Data to use Start Marker
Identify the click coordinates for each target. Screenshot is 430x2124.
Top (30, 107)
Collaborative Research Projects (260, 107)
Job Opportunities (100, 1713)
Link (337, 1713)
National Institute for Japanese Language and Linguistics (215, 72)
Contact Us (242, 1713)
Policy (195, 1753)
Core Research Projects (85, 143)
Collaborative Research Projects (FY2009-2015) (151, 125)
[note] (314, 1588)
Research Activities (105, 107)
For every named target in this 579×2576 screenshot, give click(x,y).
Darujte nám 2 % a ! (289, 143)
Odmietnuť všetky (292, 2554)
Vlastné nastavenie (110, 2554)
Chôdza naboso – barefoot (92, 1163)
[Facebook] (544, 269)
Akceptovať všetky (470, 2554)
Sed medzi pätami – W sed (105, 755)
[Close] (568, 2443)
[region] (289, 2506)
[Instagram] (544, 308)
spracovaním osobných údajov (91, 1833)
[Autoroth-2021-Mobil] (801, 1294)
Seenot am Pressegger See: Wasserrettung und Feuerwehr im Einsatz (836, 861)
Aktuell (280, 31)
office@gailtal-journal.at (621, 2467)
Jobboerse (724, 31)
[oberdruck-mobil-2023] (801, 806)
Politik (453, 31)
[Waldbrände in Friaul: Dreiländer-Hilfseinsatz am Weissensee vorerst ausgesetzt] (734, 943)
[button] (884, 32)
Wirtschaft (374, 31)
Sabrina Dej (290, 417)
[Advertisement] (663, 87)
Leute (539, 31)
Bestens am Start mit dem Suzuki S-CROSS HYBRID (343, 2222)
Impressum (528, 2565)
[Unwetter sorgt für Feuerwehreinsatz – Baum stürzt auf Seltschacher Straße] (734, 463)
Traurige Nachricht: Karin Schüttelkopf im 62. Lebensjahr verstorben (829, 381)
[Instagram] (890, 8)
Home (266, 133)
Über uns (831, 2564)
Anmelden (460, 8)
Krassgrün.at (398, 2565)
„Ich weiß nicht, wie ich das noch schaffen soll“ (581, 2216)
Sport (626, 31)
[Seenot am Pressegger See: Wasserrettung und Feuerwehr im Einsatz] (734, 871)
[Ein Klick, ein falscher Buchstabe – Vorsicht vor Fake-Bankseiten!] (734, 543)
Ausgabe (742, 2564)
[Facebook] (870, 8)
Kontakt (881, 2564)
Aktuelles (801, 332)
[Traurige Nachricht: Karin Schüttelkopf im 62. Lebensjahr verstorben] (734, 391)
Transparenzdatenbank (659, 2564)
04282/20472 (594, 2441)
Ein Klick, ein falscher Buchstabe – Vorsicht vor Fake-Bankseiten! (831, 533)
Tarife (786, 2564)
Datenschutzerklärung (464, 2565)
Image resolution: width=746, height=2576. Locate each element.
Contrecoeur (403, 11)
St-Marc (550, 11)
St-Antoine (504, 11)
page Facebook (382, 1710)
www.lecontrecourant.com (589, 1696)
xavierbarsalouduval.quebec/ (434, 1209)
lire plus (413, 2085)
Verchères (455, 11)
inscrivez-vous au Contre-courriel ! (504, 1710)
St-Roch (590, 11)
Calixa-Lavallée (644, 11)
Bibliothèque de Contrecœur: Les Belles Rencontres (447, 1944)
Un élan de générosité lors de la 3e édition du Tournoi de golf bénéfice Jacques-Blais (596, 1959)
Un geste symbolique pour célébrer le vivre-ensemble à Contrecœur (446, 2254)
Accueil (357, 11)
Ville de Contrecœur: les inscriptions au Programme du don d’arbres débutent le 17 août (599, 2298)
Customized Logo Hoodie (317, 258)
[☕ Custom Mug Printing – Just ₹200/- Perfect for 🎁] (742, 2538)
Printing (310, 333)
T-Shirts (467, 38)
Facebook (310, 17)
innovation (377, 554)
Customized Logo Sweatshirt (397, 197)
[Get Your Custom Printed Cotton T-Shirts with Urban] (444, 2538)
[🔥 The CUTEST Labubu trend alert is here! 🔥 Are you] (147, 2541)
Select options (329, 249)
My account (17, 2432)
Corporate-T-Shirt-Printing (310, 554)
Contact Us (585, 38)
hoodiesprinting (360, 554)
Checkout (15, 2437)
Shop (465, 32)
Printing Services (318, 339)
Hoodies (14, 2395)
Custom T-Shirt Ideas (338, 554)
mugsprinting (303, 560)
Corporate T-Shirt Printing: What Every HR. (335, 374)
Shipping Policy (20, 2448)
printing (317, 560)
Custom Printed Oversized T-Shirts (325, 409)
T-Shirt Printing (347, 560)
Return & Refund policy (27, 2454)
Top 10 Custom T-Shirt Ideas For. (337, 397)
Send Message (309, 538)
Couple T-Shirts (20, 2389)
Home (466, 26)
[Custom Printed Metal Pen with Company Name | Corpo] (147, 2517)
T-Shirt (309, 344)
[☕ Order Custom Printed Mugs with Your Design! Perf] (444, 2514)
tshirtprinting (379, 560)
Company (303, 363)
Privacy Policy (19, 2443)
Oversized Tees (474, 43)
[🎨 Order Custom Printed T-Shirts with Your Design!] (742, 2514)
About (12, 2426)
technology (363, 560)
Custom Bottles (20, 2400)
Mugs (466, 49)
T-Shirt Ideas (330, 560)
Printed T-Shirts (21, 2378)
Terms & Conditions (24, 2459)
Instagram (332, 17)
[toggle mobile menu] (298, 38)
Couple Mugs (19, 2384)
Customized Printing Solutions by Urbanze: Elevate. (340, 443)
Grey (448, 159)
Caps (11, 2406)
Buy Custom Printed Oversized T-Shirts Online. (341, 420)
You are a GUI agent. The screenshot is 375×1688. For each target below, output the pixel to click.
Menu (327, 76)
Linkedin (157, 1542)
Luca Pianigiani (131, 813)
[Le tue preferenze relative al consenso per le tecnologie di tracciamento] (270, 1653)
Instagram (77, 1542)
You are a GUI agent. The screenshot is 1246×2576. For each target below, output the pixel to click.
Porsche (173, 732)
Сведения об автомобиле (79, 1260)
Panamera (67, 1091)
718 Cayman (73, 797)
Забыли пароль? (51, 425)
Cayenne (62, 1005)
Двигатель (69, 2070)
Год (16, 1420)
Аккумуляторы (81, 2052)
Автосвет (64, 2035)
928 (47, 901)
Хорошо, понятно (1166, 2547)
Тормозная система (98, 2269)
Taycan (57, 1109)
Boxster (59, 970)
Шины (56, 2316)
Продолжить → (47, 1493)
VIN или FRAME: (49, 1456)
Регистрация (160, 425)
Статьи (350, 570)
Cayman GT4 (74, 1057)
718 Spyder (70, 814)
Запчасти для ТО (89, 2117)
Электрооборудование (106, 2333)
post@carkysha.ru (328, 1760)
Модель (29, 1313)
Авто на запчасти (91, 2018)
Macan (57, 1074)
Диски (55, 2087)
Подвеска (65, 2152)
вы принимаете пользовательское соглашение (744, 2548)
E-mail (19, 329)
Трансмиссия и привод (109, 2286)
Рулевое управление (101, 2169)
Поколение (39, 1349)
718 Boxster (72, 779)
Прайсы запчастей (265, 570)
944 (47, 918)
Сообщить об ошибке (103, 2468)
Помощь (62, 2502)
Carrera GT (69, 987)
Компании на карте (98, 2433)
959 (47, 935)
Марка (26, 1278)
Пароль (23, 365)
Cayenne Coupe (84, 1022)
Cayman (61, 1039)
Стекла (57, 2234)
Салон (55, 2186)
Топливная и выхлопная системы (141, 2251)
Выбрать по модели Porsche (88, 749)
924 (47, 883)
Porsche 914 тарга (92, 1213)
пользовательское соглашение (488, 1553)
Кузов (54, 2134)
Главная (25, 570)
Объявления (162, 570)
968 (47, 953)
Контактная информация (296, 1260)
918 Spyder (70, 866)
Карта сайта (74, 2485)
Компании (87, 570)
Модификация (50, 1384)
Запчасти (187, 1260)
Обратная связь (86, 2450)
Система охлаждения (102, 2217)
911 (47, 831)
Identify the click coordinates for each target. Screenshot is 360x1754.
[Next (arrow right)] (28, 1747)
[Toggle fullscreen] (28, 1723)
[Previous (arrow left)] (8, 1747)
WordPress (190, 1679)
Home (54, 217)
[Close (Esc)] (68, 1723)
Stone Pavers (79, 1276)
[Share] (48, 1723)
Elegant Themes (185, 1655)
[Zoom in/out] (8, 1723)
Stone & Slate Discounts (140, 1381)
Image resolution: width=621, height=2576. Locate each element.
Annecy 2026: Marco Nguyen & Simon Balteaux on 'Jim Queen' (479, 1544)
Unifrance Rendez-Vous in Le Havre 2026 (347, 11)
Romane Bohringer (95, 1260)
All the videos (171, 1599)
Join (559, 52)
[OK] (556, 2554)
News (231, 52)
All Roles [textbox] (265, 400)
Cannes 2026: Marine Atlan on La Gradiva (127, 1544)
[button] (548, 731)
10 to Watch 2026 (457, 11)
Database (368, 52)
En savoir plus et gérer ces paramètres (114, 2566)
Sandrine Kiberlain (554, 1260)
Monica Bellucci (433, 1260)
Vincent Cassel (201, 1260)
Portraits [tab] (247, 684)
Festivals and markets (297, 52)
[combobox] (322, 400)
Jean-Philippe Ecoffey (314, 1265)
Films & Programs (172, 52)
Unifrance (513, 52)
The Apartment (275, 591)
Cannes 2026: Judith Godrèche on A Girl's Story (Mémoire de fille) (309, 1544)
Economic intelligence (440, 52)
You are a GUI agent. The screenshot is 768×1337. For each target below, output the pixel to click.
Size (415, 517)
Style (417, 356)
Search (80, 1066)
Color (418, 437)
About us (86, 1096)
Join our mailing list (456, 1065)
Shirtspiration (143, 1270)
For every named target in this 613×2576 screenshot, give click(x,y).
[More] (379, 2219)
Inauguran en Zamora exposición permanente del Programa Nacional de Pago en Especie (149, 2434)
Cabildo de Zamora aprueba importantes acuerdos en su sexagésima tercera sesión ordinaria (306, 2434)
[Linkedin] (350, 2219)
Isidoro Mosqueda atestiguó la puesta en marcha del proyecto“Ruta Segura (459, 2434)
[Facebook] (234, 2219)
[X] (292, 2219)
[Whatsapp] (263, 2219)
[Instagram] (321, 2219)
Data to use End Marker
Set down, exactly as they appear above, all lines from the one that has "www.lecontrecourant.com (589, 1696)" down to the one that has "Un élan de générosité", including those two and no others.

www.lecontrecourant.com (589, 1696)
xavierbarsalouduval.quebec/ (434, 1209)
lire plus (413, 2085)
Verchères (455, 11)
inscrivez-vous au Contre-courriel ! (504, 1710)
St-Roch (590, 11)
Calixa-Lavallée (644, 11)
Bibliothèque de Contrecœur: Les Belles Rencontres (447, 1944)
Un élan de générosité lors de la 3e édition du Tournoi de golf bénéfice Jacques-Blais (596, 1959)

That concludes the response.